Selain itu, terdapat rencana untuk memisahkan lisensi penerbangan regular dan sewa Pelita Air. Nantinya, lisensi penerbangan regular Pelita Air akan dipindahkan ke Citilink, sementara lisensi penerbangan sewa Pelita Air akan tetap berada di bawah Pertamina.
Kendati demikian, Pelita Air dan Citilink dipastikan akan tetap beroperasi terpisah. Dengan begitu, jenama Pelita Air maupun Citilink Indonesia akan tetap ada di industri penerbangan Tanah Air.
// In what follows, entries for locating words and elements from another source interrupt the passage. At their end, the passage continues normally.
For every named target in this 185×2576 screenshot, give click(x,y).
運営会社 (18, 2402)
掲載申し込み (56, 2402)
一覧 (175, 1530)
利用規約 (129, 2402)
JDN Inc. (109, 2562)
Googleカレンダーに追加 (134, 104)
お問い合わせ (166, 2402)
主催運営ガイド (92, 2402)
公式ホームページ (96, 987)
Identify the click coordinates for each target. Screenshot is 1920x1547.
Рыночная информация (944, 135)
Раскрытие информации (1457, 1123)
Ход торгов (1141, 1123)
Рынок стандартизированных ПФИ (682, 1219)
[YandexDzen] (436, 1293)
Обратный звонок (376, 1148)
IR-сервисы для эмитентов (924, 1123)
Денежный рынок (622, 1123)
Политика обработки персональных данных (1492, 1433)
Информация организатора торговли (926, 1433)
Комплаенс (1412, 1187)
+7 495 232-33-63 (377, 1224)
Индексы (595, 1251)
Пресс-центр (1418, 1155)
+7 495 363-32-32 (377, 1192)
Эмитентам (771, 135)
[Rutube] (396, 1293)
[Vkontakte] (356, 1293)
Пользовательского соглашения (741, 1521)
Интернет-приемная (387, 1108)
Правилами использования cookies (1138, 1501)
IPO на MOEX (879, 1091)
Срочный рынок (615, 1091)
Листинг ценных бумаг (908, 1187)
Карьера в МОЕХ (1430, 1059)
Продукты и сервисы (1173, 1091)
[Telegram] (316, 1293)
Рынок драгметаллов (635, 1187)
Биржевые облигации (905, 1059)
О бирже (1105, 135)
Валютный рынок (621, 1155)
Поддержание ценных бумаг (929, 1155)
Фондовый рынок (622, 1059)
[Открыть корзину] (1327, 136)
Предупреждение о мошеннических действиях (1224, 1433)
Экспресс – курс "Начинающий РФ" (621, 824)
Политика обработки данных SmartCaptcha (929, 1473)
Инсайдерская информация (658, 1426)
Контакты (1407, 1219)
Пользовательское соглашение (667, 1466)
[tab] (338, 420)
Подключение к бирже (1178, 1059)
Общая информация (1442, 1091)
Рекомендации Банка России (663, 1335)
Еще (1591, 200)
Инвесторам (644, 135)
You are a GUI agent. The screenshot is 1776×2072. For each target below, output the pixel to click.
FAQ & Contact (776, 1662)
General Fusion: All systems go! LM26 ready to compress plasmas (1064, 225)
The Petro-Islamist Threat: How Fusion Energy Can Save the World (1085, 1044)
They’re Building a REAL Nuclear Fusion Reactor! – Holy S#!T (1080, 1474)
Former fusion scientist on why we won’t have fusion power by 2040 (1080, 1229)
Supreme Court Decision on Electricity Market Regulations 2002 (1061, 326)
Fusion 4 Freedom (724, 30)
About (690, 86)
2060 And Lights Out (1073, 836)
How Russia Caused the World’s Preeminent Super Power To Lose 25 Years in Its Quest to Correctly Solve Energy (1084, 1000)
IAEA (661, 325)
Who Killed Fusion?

Dihubungi secara terpisah, pakar penerbangan sekaligus Ketua Asosiasi Pengguna Jasa Penerbangan Indonesia (Apjapi) Alvin Lie mengkritisi rencana pemerintah membentuk subholding untuk perusahaan maskapai Indonesia di bawah holding aviasi dan pariwisata.
”Perusahaan holding ini sifatnya lebih ke administratif dan koordinatif. Jadi, perusahaan holding tidak menghasilkan pendapatan, malahan memberikan beban operasional untuk perusahaan di bawahnya karena mesti melakukan setoran untuk holding,” ujarnya.
Untuk mencapai tujuan menekan biaya logistik dan meningkatkan profit perusahaan, Alvin menyarankan agar Garuda Indonesia bersama Citilink Indonesia dan Pelita Air membentuk aliansi penerbangan seperti Skyteam yang beranggotakan Garuda Indonesia dengan 19 maskapai internasional lainnya.
Perusahaan holding tidak menghasilkan pendapatan, malahan memberikan beban operasional untuk perusahaan di bawahnya.
”Lewat aliansi akan tercipta seamless connection untuk lebih memudahkan penumpang. Jaringan kerja maskapai bisa lebih luas, tidak saling tumpang tindih, dan tidak saling tikam. Kinerja pun akan lebih efisien, lebih produktif, dan lebih kompetitif,” ujar Alvin.